Kemalistler, ince taktik ve oyunlarla – iç ve dış koşulları da çok iyi kullanarak – Kuzey Kürdistan, Liva İskenderun ( Hatay ) ve en son da Kuzey Kıbrıs’ı işgal ve ilhak etmişlerdir.

Önce Kürtlerden yana görünen Kemalistler, 1923 Lozan antlaşmasıyla, dışta resmiyet kazanmaları ardından hemen sonra, Kürt halkına saldırmış, Kürdistan’ın Kuzeyini işgal ve ilhak etmişlerdir. Bununla yetinmeyen Kemalistler, Kürt halkını, ”adıyla – sanıyla” ortadan kaldırmak için, hep uğraş verdiler.

1939’lara kadar ”Bağımsız Hatay Devleti”nden yana görünen Kemalistler, 2.dünya savaşındaki güç dengeleri çok iyi kullanarak ve Fransa ile yaptıkları pazarlık sonucu, Liva İskenderun’u (Hatay) kendi(!) ”sınırlarına” dahil ettiler. İlhak ettiler.

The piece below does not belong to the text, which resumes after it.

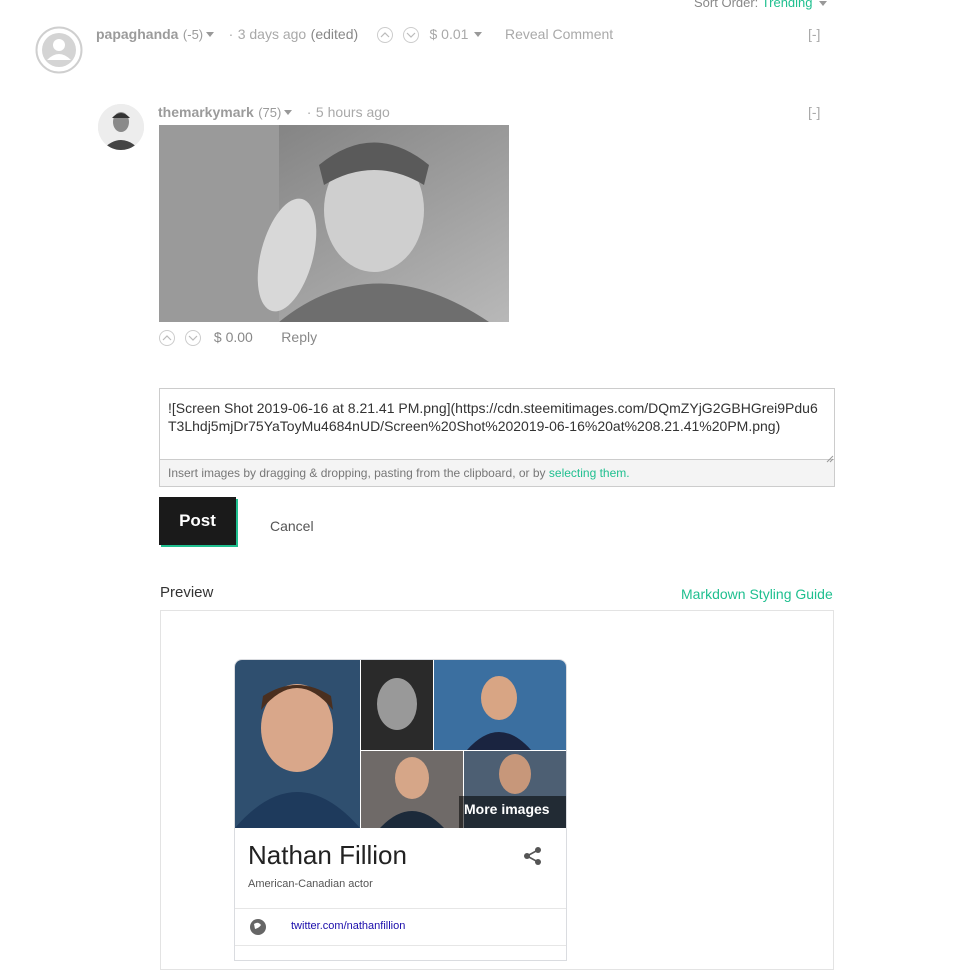 The width and height of the screenshot is (976, 970). I want to click on post-button: Post, so click(198, 521).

Keza, 1960 yılında İngiltere, Yunanistan ve Türkiye arasında varılan ve Londra Anlaşması’yla kabül edilen ’Bağımsız Kıbrıs Cumhuriyet’i 1974 yılında ırkçı Bülent Ecevit Başbakanlığı döneminde ortadan kaldırılmış ve Kıbrıs’ın Kuzeyi işgal edilmiştir.

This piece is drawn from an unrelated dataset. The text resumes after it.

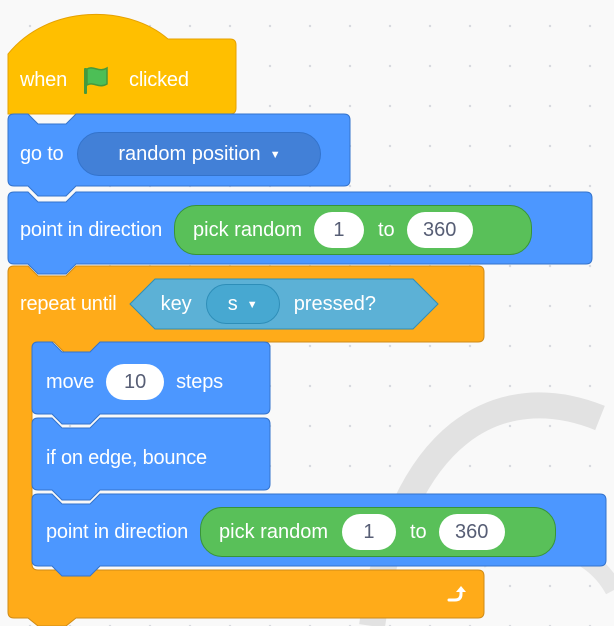  What do you see at coordinates (92, 230) in the screenshot?
I see `point-in-direction-label: point in direction` at bounding box center [92, 230].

Ancak buradaki konumuz, Liva İskenderun; yani Kemalizmin ilhak zincirinde yer alan Liva İskenderun’dur.

Liva İskenderun Sorunu, Unutturulmuş Bir Sorundur
Liva İskenderun sorunu, gerçekten unutturulmuş bir sorundur. Dünya tarihinde, bel ki de, en fazla haksızlık yapılan sorunlardan bir tanesi olmasına karşılık, bu sorun hep rafta kalmış; bu sorunla ilgili olarak, ne bu sorunun doğrudan muhatabı olan Suriye, ne de Liva İskenderunlu ilericiler, sosyalist ve alevi Arap devrimcileri ilgilenmiş; sanki böylesi bir sorun yokmuş gibi, bu konuda, nedense, hep sessiz kalınmıştır.
Suriye, İsrail tarafından işgal edilmiş topraklarını hep gerekçe göstererek, Liva İskenderun sorununu gündeminden çıkarmış ve daha sonraları da bu sorunu ”unutmak” zorunda kalmıştır.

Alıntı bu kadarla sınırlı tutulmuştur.